Surely a title like “Joseph and the Troublesome Woolen Coat” would not be the stuff of musical theater, but it would have been a title more in line with the biblical narrative.

The play also veers from the biblical account on a number of other details, confusing the order of Joseph’s brothers, mischaracterizing Joseph’s dreams, and more. Despite the play’s inconsistencies, though, it has educated many people about the biblical narrative. Rice claimed in a 1981 newspaper interview that many of those who grew up in the early 1970s also learned about the Bible from another Webber-Rice production which came after Joseph, Jesus Christ Superstar.

An Educational Operation

Joseph was originally written to educate and entertain students. A British teacher and friend of Webber’s, Alan Doggett, contacted Webber in 1967 and commissioned a 15-minute pop musical for a performance at the school where Doggett taught. Webber called Rice and asked him to write the lyrics. After rejecting stories about spies (like 007), the two young men, who were not yet famous, decided to do the biblical story of Joseph.
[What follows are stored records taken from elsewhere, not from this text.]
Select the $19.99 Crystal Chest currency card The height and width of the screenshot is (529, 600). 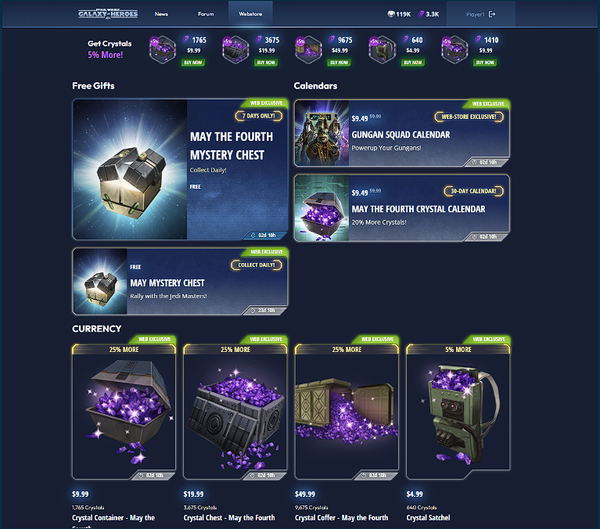pyautogui.click(x=235, y=411)
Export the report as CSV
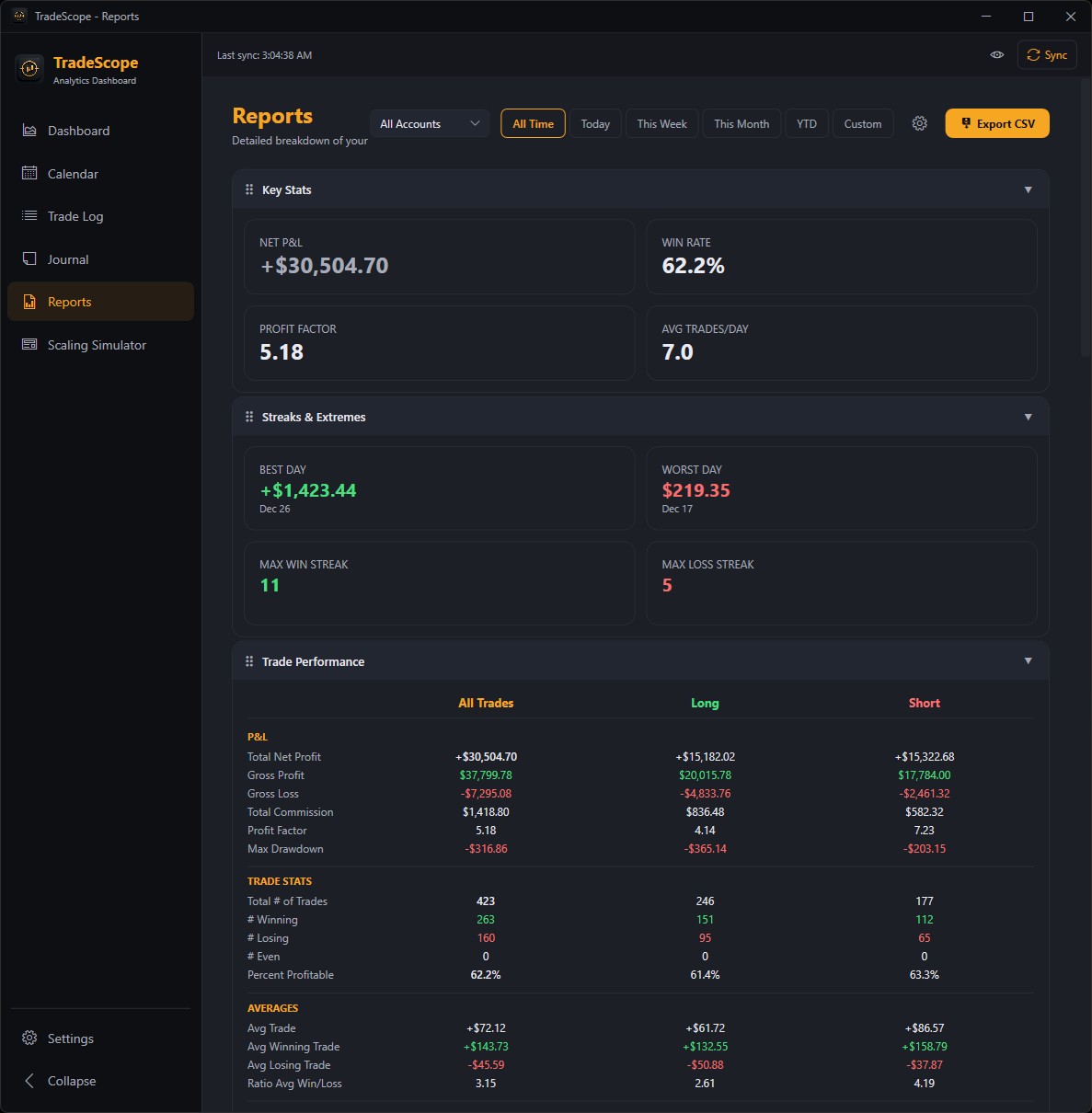 tap(997, 122)
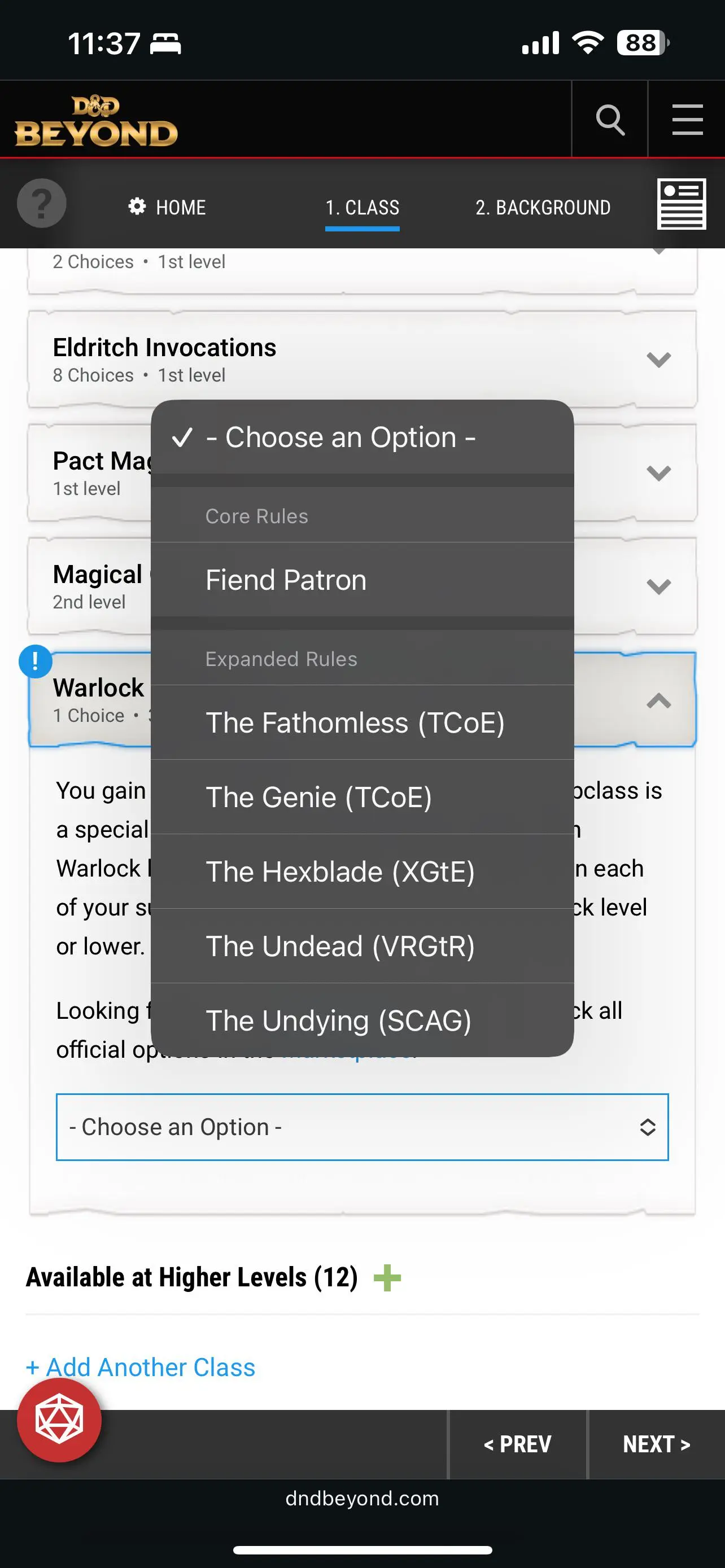Expand the Eldritch Invocations section
The image size is (725, 1568).
658,359

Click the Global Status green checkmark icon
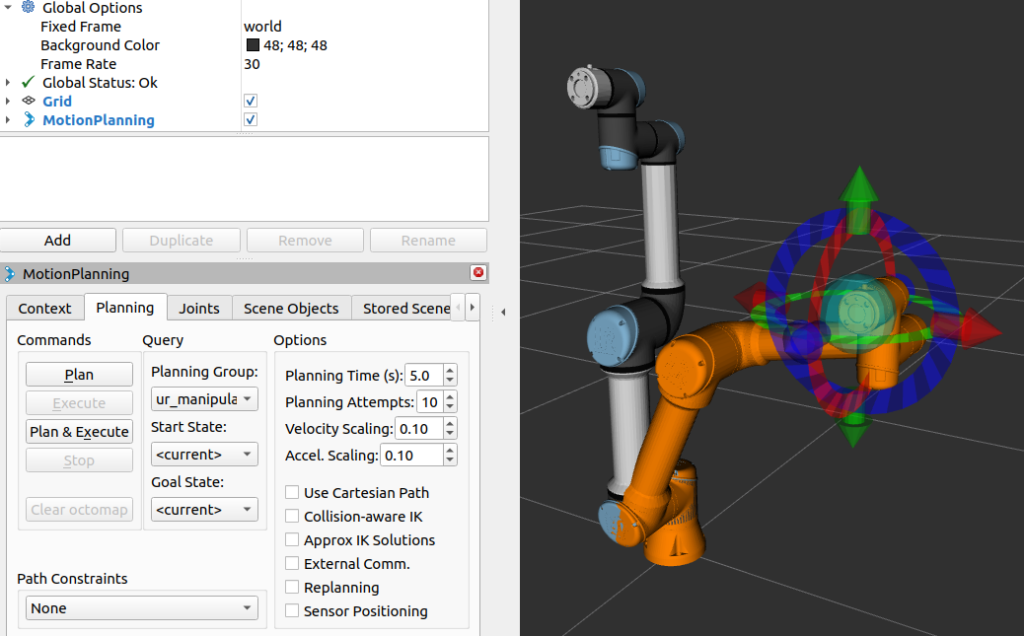coord(28,82)
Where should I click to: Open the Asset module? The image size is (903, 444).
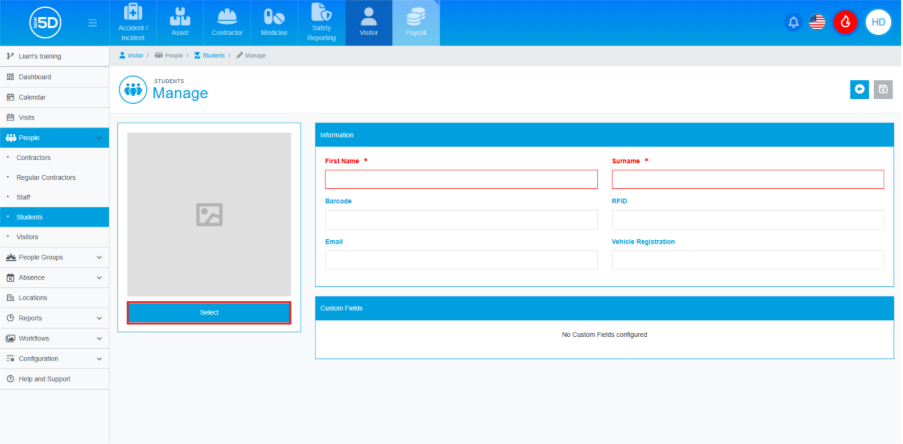[179, 23]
Webber, whose father was music director at a central London church, came from a religious background. In a 1982 interview, Rice told a reporter, “Technically I’m Church of England, which is really nothing … But I don’t follow it.” Yet, Rice told the interviewer he picked biblical narratives twice (in Joseph and Superstar) because, “I’d always rather take a true story than an untrue one.” Apparently, even though he is not a literalist, Webber at least says he believes in scripture.

In his book Geniuses of the American Musical Theatre: The Composers and Lyricists, Herbert H. Keyser says Webber and Rice later considered it “quite amusing” when people suggested they studied the Bible carefully to write Joseph. Webber said the pair devoted “about four minutes” to reading The Children’s Wonder Book of Bible Stories.

The first performance of the 15-minute play was March 1, 1968 at Old Assembly Hall at Colet Court, a school in London. About 2,500 people saw the show’s second performance, on May 12, 1968, at Westminster Central Hall, a Methodist church in London. Unbeknownst to Rice and Webber, a music critic from the Sunday Times was in attendance. The critic, Derek Jewell, gave the show a good review, which helped raise funds for future performances.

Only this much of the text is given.